I was trying to get a good understanding of numpy apply along axis. Below is the code from the numpy documentation (https://numpy.org/doc/stable/reference/generated/numpy.apply_along_axis.html)

import numpy as np

def my_func(a):
    """Average first and last element of a 1-D array"""
    return (a[0] + a[-1]) * 0.5

b = np.array([[1,2,3], [4,5,6], [7,8,9]])
print(np.apply_along_axis(my_func, 0, b))
#array([4., 5., 6.])
print(np.apply_along_axis(my_func, 1, b))
#array([2.,  5.,  8.])

According to webpage, the above code has a similar functionality to the code below which I took from the webpage and modified it (played around with it) to understand it:

arr = np.array([[1,2,3], [4,5,6], [7,8,9]])
axis = 0

def my_func(a):
    """Average first and last element of a 1-D array"""
    print(a, a[0], a[-1])
    return (a[0] + a[-1]) * 0.5

out = np.empty(arr.shape[axis+1:])
Ni, Nk = arr.shape[:axis], arr.shape[axis+1:]
print(Ni)
for ii in np.ndindex(Ni):
    for kk in np.ndindex(Nk):
        f = my_func(arr[ii + np.s_[:,] + kk])
        Nj = f.shape
        for jj in np.ndindex(Nj):
            out[ii + jj + kk] = f[jj]

#The code below may help in understanding what I was trying to figure out.
#print(np.shape(np.asarray(1)))
#x = np.int32(1)
#print(x, type(x), x.shape)

I understand from the numpy documentation that scalars and arrays in numpy have the same attributes and methods. I am trying to understand the difference between '()' and 0. I understand that () is a tuple. See below.

Example:

In the code below, the first for-loop does not iterate but the second for-loop iterates once. I am trying to understand why.

import numpy as np

for i in np.ndindex(0):
  print(i) #does not run.

for i in np.ndindex(()):
  print(i) #runs once

In summary: Given the above context, what is the difference between () and 0?


Solution

  • In summary: Given the above context, what is the difference between () and 0?

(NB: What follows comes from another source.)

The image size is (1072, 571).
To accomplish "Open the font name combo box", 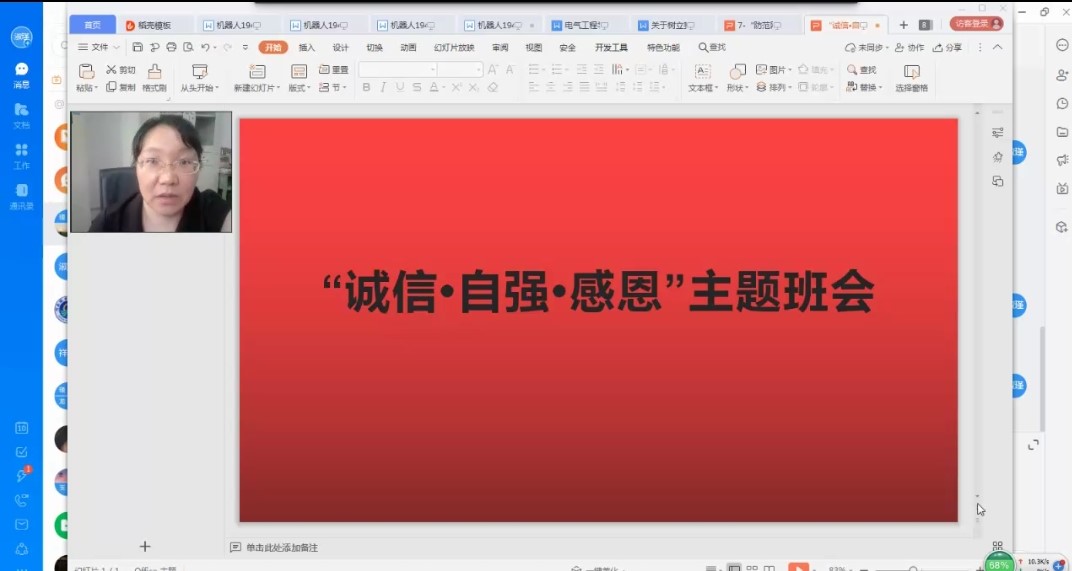I will point(397,70).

    The first one represents a zero dimensional array with one element. The second one represents a one dimensional array with zero elements.

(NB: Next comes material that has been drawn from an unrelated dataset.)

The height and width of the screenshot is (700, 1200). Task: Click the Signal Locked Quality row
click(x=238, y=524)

    A zero dimensional array always has a single element.

    Example:

    >>> array = np.array(42)
    >>> array
    array(42)
    

    Zero dimensional arrays have a shape of ().

    >>> array.shape
    ()
    

    Indexing into a zero dimensional array produces a scalar.

    >>> array[()]
    42
    

    Zero dimensional arrays are kind of like scalars, in that both of them can only have a single element. However, they act differently in a few subtle ways. The differences between zero-dimensional arrays and scalars are out of scope of this post.

    One dimensional arrays, unlike zero dimensional arrays, can contain any number of elements. For example, this one dimensional array contains zero elements:

    >>> array = np.array([])
    >>> array
    array([], dtype=float64)
    

    It has a shape of (0,).

    >>> array.shape
    (0,)
    

    (When you provide a shape of 0 to np.nditer(), this is implicitly converted to (0,). This is the same shape as your example.)

    If you loop over each array with for i in np.nditer(array.shape):, the loop over the array with one element will run once. The loop over the array with zero elements will run zero times.